Same as....# of chickens to be used as food for hungry Foxes increased and approved by Foxes.
What we need IMO is to have the government fully fund 100% the cost of any qualified citizen taking history and civics classes.

Without an educated society we can not have an educated functioning democracy. The two are entwined and the priority of any public institution should be to make sure society is educated to a level where it can make responsible choices at election time... this should absolutely be equal opportunity just as each of our votes are... we pay either to educate or we pay for it in civic ignorance.

Society needs to know their history in how we came to be, and what has happened both good and bad in the past in order to have proper perspective on our future. Paying the cost to strengthen our democracy is money well spent. Tax the oil companies to pay for it if need be.

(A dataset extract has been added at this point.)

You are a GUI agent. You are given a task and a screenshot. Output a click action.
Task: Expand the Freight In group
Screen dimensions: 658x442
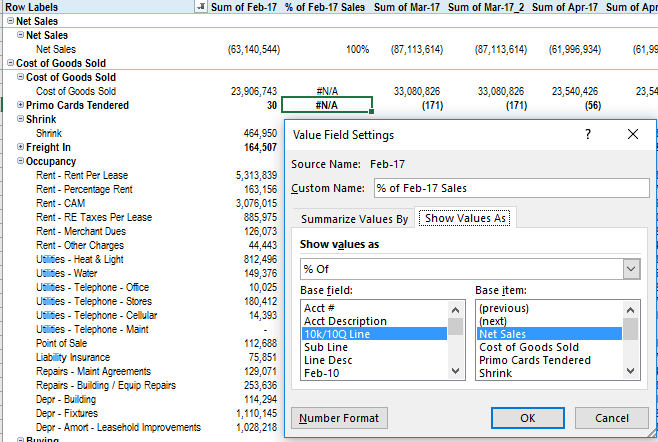pos(21,147)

Now if the history and civics courses were fully funded, then that would in effect subsidize the post secondary institutions with greater enrollment to help offset costs for other 'employment' related programs.

Society of all ages could be introduced to the riggers of a post secondary education before committing huge dollars of their own, gaining credits in the process... as well as learning history they would learn english, citing sources, understanding sources, writing papers, and gaining perspective. I encourage it.

History and civics courses should be free where they could be the common square where people of all walks of life come together to learn and debate with fellow citizens. So long as a student passes with a 'C' or more they should have their tuition picked up by the provincial government.

IMHO what kind of society do we want to support?
I don't imagine the instructors at CNC are still making the low wage of $50.00+ an hour like they were in 2000 would they? :(
Maybe the college should have raised the tuition to about 15% over the next three years instead.
Maybe they could save the $100,000 by getting rid of their communications person. I don't see Randall's name mentioned in the article anyway.